Voilà une de ces affaires dont les médias raffolent, au point d’éclipser la Nuit Blanche : l’auto-destruction d’un tableau de Banksy, à l’issue de sa vente chez Sotheby’s à Londres. « La petite fille avec un ballon rouge » (une reproduction d’un graff en peinture acrylique et aérosol) a glissé à l’intérieur de son cadre, découpée en lambeaux par une déchiqueteuse cachée dans la moulure inférieure. Stupeur et tremblement du public ; coup de maître ou coup de pub ?
Banksy, graffeur et peintre de Bristol, garde son identité jalousement secrète. Il doit cependant, d’après les observateurs, disposer d’une équipe capable d’œuvrer aux 4 coins des rues du globe, grâce à ses pochoirs. Mais on découvre que sa troupe doit s’élargir à Sotheby’s. Comment imaginer qu’une des plus grandes salles des ventes n’ait pas examiné une œuvre appelée à une enchère record (1,042 million de livres, soit près de 1,2 million d’euros !) ?
Sotheby’s, qui a déclaré « s’être fait banksée », ne s’est donc pas aperçu qu’il y avait une fente au bas d’un cadre, dont le poids était inégalement réparti, suite au mécanisme caché à l’intérieur ? Soit Sotheby’s est incompétente, soit elle est complice.
Banksy a revendiqué le truquage de l’œuvre, il y a des années : ah, s’il pouvait nous donner la marque de ses piles super endurantes ! Un complice (Bansky n’a peut-être pas pris le risque d’être présent) a pu déclencher le piège par télécommande, et d’autres filmer, mais si on pose que Sotheby’s est de mèche, il y a fort à parier que l’acheteur est aussi un comparse ! Sinon Sotheby’s aurait trompé un client.
On voit l’avantage du montage : l’acheteur fait monter les prix de manière vertigineuse jusqu’à une cote record pour l’artiste, mais l’opération sera blanche car l’acquéreur peut refuser, in fine, une œuvre détériorée… Sotheby’s et Banksy s’offrent un coup de com planétaire sans grands risques.
Bansky, très présent sur le net, a justifié son acte par cette citation “The urge to destroy is also a creative urge”. Autrement dit, il invoque un truisme de l’Art contemporain : la destruction est aussi une forme de création. La phrase est attribuée à Picasso, mais elle viendrait de l’anarchiste Bakounine.

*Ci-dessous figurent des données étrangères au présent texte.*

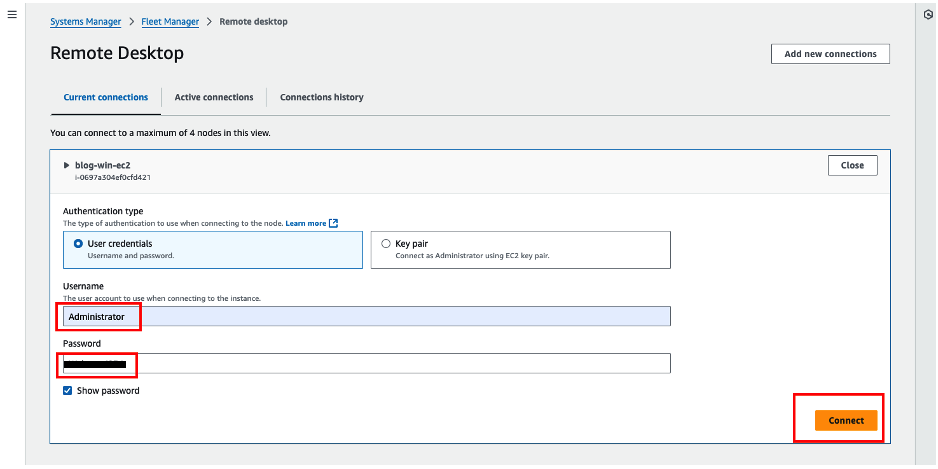Image resolution: width=938 pixels, height=469 pixels.
Task: Click the Add new connections button
Action: coord(830,54)
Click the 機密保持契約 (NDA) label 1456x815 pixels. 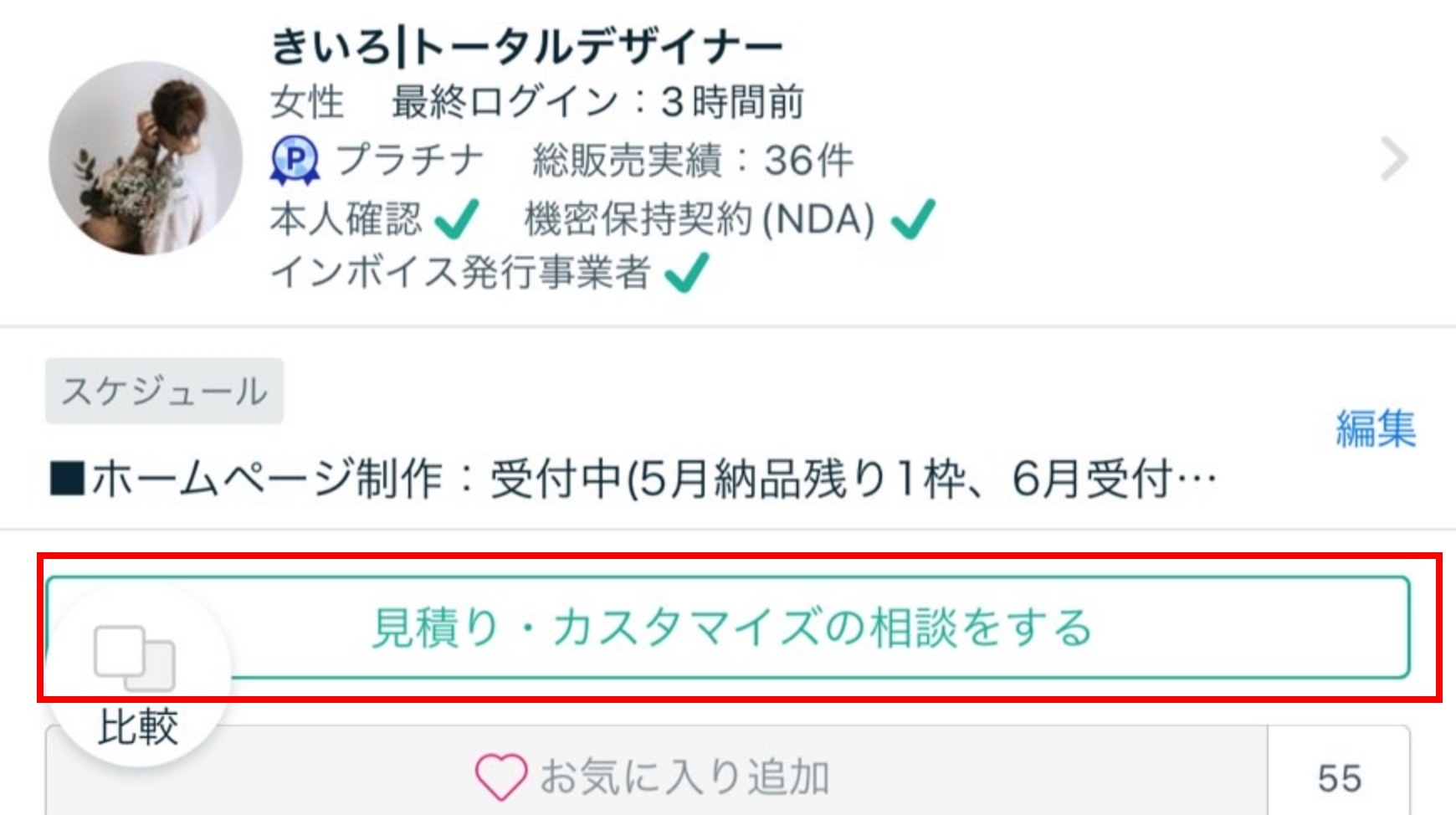click(x=700, y=219)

Les œuvres de Banksy sont souvent vandalisées, ce qui provoque l’apitoiement des bonnes âmes, or voilà la victime qui s’auto-vandalise ! En réalité, l’œuvre a changé de statut : de peinture, elle est devenue « performance », par le biais d’une « installation » cachée en ces flancs, le tout filmé en « vidéo ». Bref, elle cumule les principaux genres chéris de l’Art contemporain. On ne s’étonnera donc pas qu’il se dise que le prix de l’œuvre a, au moins, déjà doublé ! Ne serait-il pas naïf de croire que Banksy est victime d’un système qui réussit à recycler et intégrer ce qui est présenté comme « une critique radicale du système » ?
Les thuriféraires crient au génie d’un Banksy « piégeant une grande maison de vente » avec « une œuvre révélatrice d’un monde auto-destructeur… » ; « la plupart de ses performances sont une satire du marché de l’art, dont il dénonce la marchandisation. »
Alors, Banksy pratique ce qu’il dénonce, comme n’importe quel artiste d’art contemporain. Le rebelle du système passe à la caisse. A vous de choisir, entre un artiste, Robin des rues, « virtuose d’art urbain ironique et engagé » ou un Banksy rebelle en peau de lapin, profiteur des grandes questions du temps : sa petite fille à la mine chagrin, peinte « courageusement », en 2018, à la porte du Bataclan, n’est-elle pas, à la lumière des récents événements, à rapprocher de l’indécent bouquet de Koons ?
Mais déjà, Christie’s, la concurrente de Sotheby’s, annonce un nouveau « coup »… A suivre.